====== DATASET RECORDS ======

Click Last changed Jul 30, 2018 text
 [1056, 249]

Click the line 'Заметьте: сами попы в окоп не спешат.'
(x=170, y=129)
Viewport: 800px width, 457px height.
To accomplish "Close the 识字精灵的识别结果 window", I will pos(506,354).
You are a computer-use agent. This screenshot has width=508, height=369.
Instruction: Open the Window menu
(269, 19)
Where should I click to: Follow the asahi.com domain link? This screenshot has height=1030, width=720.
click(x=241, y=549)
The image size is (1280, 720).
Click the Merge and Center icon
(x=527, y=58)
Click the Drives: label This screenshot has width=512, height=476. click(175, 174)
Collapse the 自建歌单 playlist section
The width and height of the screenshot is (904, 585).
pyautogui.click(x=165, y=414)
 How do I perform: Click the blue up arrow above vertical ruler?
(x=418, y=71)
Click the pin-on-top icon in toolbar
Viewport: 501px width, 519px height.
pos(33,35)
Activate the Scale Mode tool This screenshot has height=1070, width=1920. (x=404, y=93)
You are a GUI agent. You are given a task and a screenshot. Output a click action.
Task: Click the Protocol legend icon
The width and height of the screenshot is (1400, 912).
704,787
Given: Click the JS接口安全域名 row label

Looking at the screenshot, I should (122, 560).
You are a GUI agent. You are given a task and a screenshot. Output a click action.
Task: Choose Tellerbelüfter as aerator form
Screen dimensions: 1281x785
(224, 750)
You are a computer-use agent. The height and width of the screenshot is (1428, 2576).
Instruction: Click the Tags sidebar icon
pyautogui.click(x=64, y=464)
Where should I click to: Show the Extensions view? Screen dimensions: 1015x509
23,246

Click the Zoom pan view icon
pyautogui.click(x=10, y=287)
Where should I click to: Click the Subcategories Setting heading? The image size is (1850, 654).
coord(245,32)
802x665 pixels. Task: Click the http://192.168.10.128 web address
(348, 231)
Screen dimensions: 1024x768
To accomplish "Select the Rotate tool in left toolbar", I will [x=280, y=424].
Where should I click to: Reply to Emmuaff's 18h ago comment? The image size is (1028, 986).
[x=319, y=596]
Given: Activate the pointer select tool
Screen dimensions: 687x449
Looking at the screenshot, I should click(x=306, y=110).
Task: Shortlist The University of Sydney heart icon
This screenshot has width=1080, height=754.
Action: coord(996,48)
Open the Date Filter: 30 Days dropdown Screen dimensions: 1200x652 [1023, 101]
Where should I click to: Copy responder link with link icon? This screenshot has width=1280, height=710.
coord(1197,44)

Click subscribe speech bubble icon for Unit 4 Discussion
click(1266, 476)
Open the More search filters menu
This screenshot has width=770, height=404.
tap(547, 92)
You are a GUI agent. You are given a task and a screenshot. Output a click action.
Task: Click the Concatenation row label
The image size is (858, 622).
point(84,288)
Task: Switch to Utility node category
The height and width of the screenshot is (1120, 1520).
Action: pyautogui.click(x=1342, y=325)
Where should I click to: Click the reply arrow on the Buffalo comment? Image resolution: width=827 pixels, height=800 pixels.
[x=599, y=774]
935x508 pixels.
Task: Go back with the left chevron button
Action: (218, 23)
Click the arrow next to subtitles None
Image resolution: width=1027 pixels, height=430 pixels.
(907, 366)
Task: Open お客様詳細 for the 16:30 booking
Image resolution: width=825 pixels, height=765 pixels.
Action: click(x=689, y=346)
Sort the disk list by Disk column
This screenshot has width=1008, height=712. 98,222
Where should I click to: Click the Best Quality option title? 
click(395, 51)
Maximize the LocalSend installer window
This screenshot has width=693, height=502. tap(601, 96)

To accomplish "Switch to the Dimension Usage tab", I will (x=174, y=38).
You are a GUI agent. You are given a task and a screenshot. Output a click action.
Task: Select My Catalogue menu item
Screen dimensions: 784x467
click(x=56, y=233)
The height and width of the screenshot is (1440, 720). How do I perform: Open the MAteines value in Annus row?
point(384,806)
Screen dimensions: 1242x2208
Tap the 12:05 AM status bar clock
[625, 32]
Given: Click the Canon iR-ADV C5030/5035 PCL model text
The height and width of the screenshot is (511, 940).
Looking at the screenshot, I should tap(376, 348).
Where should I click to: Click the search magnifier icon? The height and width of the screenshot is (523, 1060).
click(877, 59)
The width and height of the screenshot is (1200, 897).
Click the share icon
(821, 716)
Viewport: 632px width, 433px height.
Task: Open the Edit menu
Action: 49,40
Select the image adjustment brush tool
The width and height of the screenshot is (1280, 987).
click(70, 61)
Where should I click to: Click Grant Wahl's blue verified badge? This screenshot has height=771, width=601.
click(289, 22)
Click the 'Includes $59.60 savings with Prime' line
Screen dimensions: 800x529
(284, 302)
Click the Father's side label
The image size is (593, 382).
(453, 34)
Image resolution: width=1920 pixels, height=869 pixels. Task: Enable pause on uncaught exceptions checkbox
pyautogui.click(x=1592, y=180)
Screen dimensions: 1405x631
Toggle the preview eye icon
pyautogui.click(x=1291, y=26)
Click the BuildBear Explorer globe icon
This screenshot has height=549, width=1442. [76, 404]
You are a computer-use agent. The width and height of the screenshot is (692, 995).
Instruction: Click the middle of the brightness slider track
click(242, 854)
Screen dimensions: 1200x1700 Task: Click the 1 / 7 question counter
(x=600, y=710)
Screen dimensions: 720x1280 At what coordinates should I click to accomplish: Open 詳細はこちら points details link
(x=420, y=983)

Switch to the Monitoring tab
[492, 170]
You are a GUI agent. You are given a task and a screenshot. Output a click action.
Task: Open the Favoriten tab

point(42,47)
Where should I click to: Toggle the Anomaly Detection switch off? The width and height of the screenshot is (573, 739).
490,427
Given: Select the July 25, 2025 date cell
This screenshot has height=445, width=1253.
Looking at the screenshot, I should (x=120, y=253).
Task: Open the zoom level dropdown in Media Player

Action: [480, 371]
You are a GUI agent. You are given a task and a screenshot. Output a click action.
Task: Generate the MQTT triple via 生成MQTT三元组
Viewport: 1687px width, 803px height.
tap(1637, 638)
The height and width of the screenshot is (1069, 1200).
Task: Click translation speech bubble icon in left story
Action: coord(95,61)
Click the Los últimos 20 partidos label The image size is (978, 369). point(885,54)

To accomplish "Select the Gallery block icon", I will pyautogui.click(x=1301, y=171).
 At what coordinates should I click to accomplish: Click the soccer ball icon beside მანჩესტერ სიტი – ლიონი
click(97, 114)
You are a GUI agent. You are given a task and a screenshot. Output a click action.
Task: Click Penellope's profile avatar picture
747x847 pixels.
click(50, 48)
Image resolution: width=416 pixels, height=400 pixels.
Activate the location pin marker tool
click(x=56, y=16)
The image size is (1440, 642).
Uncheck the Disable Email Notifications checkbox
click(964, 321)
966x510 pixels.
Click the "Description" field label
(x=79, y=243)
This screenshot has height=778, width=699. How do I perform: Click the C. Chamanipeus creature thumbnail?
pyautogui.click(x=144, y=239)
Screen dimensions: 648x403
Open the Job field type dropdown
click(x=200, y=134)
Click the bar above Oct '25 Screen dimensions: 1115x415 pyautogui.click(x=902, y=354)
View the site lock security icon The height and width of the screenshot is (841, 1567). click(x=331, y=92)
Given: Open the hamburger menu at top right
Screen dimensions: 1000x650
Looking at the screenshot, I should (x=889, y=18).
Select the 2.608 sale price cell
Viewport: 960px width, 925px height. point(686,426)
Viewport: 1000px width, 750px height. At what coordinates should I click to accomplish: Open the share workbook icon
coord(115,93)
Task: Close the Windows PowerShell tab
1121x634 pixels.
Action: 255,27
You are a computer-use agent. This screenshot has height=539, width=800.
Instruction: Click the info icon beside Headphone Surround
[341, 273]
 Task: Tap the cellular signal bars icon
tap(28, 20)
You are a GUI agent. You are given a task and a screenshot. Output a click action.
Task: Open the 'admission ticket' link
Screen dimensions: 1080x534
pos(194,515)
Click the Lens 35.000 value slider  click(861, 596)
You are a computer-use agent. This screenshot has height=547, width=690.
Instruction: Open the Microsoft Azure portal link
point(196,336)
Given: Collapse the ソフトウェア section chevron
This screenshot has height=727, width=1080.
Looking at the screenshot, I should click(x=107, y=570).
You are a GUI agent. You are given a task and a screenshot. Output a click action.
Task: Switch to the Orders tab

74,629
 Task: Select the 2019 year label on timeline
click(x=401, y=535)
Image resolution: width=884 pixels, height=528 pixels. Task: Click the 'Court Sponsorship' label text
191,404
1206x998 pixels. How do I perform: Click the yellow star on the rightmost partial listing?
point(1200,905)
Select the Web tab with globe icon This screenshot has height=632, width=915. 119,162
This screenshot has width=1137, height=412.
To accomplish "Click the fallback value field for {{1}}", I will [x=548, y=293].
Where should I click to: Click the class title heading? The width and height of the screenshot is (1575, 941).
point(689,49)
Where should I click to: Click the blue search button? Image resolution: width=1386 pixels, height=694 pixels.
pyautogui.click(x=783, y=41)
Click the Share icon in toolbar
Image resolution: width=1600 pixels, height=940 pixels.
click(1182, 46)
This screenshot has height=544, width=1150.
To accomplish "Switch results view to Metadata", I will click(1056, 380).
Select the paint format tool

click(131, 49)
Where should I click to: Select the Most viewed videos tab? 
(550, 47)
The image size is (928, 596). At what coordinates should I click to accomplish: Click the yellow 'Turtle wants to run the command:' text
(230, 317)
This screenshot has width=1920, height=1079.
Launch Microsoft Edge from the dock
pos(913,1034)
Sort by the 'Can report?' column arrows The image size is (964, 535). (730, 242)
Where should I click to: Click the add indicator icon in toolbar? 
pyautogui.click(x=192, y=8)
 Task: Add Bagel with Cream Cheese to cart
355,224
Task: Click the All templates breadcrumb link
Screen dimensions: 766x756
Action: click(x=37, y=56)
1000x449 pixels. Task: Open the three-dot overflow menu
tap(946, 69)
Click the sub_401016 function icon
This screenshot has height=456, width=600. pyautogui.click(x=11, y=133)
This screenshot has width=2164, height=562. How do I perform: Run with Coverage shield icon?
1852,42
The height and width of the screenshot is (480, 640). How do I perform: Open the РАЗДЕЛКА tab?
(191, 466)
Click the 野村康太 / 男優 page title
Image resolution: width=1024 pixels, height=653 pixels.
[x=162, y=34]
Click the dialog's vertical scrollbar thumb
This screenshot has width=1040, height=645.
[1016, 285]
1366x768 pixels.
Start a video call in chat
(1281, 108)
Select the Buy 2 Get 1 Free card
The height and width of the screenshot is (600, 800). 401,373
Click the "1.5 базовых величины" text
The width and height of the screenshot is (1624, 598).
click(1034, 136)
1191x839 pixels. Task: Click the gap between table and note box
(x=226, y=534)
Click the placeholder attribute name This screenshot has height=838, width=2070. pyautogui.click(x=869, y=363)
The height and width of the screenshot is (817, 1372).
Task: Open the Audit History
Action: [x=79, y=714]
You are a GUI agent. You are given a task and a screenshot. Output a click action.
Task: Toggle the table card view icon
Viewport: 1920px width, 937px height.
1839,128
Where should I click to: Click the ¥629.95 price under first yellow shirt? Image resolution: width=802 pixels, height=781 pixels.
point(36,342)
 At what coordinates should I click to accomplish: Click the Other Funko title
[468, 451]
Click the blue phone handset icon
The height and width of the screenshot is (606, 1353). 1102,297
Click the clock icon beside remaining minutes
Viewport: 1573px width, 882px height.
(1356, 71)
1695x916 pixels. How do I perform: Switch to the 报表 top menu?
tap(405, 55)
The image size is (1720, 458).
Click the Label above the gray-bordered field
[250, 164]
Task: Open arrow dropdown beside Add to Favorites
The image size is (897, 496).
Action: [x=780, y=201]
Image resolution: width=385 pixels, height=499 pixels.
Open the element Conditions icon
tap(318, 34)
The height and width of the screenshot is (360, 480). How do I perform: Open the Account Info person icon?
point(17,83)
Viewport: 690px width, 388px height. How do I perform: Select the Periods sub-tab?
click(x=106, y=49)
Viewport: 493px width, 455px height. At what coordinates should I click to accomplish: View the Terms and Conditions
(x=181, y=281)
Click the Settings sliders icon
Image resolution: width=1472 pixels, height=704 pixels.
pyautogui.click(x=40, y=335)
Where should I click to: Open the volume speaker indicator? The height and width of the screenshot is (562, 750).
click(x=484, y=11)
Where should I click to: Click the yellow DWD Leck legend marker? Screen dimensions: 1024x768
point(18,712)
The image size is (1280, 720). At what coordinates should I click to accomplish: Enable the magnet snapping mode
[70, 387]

======

REQUIRED WORK: A complete answer reproduces every line of the records in which the word "will" occurs.

RESPONSE BOX:
To accomplish "Close the 识字精灵的识别结果 window", I will pos(506,354).
To accomplish "Select the Rotate tool in left toolbar", I will [x=280, y=424].
To accomplish "Switch to the Dimension Usage tab", I will (x=174, y=38).
To accomplish "Select the Gallery block icon", I will pyautogui.click(x=1301, y=171).
To accomplish "Click the fallback value field for {{1}}", I will [x=548, y=293].
To accomplish "Switch results view to Metadata", I will click(1056, 380).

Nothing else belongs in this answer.